*** DATASET EXCERPTS Section Begins ***

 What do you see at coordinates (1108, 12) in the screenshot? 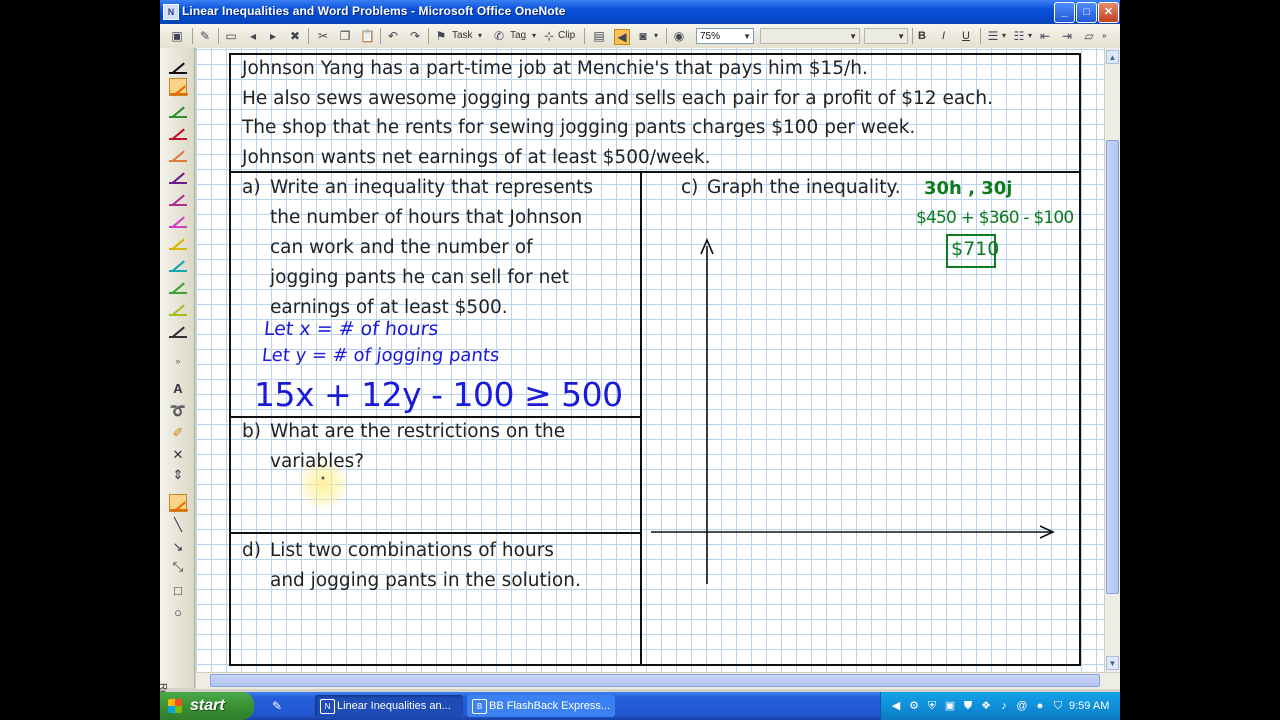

*** DATASET EXCERPTS Section Ends ***
*** DATASET EXCERPTS Section Begins ***

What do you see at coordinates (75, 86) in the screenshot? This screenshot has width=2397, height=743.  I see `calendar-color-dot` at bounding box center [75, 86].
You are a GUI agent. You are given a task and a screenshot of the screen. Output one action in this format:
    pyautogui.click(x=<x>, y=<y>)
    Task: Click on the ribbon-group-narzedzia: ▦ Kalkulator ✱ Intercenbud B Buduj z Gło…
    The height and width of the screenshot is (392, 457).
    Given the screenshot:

*** DATASET EXCERPTS Section Ends ***
*** DATASET EXCERPTS Section Begins ***

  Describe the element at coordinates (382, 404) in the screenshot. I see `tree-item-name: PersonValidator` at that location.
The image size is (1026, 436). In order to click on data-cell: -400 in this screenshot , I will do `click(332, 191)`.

*** DATASET EXCERPTS Section Ends ***

Gather every line from the records above that contains the string "width", and copy each one out. Case counts.

What do you see at coordinates (75, 86) in the screenshot? This screenshot has width=2397, height=743.  I see `calendar-color-dot` at bounding box center [75, 86].
    The height and width of the screenshot is (392, 457).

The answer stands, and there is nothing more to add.